▶ What the task requires
Please carry on the article about solar panel tariffs, starting right after its last sentence.

▶ Passage shown
· · · ·

星期五, 22 11 月, 2024
Home PV News Trump plans to increase tariff on imported solar panels and revoke bifacial’s...

Trump plans to increase tariff on imported solar panels and revoke bifacial’s exemption

The tariff on imported solar cells and panels will increase next year and bifacial solar panels will officially lose their exemption status, this according to a proclamation released over the weekend by President Trump.
The solar industry was the first market to feel the hit of tariffs brought on by Trump in 2018. Beginning in February 2018, imported crystalline silicon cells, modules and AC/integrated modules were tariffed 30% as part of a four-year outline. Imports received a 25% tariff in 2019, a 20% tariff in 2020 and were scheduled for a 15% tariff in 2021.
Various exemptions to the tariffs were allowed, mainly small-wattage off-grid panels, but bifacial modules were granted a full exemption in June 2019. Bifacial modules have been growing in popularity in the utility-scale solar market, and with no domestic manufacturers able to meet the demand, the tariff exemption was seen as a break to the price-conscious utility market.

· · · ·

Collected data
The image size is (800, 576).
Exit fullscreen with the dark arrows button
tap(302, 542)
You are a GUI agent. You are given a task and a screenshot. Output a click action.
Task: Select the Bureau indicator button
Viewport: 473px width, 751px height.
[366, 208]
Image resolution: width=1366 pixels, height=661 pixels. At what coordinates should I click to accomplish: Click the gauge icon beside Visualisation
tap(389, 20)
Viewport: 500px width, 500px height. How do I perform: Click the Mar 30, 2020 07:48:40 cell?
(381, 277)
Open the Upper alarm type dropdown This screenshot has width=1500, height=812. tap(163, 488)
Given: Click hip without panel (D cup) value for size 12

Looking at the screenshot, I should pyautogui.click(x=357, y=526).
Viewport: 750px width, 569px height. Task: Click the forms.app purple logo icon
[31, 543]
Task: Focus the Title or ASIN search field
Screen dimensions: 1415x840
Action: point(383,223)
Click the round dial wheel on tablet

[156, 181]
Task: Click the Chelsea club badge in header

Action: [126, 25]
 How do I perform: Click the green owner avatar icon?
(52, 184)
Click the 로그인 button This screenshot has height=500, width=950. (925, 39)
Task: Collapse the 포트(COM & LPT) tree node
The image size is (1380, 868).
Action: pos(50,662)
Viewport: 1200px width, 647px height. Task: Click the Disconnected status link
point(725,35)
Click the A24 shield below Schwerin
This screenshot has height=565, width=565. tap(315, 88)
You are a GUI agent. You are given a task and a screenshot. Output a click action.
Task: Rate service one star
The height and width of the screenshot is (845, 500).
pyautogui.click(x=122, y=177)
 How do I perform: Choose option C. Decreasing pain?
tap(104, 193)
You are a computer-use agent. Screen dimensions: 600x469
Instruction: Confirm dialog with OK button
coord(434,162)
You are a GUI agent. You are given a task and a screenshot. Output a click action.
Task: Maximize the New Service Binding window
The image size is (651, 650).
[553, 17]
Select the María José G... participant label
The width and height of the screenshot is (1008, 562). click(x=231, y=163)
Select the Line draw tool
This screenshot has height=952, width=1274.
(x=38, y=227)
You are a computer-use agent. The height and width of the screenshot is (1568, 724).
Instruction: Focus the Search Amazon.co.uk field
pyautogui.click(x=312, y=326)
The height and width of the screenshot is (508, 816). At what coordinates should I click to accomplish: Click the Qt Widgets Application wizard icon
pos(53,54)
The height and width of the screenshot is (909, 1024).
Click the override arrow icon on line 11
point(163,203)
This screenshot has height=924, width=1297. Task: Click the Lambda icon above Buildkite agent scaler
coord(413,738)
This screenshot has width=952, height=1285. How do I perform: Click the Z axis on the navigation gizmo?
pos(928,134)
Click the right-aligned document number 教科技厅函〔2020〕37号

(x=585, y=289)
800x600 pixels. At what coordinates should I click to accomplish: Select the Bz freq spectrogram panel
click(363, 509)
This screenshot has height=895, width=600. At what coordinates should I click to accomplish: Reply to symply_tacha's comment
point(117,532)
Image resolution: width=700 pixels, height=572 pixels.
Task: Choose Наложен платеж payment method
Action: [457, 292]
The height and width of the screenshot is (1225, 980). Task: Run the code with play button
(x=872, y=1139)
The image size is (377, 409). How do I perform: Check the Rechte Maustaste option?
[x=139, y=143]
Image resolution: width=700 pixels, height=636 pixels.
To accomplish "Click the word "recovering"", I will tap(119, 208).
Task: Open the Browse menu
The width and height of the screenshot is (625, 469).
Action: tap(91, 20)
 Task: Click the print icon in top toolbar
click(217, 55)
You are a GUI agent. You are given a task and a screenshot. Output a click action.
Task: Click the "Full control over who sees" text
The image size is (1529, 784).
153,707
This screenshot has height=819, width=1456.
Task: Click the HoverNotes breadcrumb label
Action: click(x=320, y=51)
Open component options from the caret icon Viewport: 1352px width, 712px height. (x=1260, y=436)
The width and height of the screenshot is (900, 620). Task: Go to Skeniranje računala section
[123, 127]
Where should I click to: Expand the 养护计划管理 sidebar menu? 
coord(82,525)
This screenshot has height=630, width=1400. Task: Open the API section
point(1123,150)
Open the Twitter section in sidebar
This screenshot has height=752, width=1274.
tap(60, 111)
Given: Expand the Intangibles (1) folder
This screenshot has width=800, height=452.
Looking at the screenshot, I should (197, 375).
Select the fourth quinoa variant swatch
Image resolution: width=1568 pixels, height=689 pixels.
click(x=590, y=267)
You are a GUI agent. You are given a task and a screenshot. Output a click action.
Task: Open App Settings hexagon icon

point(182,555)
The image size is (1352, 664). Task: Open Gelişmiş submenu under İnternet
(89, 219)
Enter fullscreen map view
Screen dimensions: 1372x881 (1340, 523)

· · · ·

▶ Response
After reviewing International Trade Commission reports and receiving a petition from “a majority of the representatives of the domestic industry,” President Trump this weekend proclaimed that domestic PV panel manufacturing is increasing. He also officially determined that the bifacial exemption was undermining the objectives of the original safeguard messages (which was to prop up U.S. solar manufacturing), so bifacial modules are back to being taxed. Within 15 days of the proclamation, bifacial imports will be taxed the full tariff amount.
And since bifacial imports were not tariffed for over a year, Trump will adjust the fourth-year rate of the overall tariff from 15% to 18%. The higher tariff rate will go into effect in February 2021.
The following is a statement on the proclamation by Abigail Ross Hopper, president and CEO of the Solar Energy Industries Association:
“The Trump administration decision this weekend to expand solar tariffs and evaluate an extension of those tariffs counters critical needs of our country right now, jeopardizing jobs, economic recovery in the face of a pandemic and a clean environment. Aspects of this policy may also run counter to law.
“Since the administration imposed solar tariffs, we have fought to delay the termination of the bifacial solar panel exemption. And we have suggested many, more constructive, ways to expand American manufacturing, including targeted tax policy and suggestions for growing the whole solar supply chain in a way that would meaningfully create jobs and fuel the economy. In addition, we published a white paper with ideas for boosting the U.S. solar manufacturing economy. It should not be lost on policy makers that last year the solar industry had 35,000 manufacturing jobs as part of nearly 250,000 total jobs. These jobs are being jeopardized by COVID-19 and tariffs across the supply chain.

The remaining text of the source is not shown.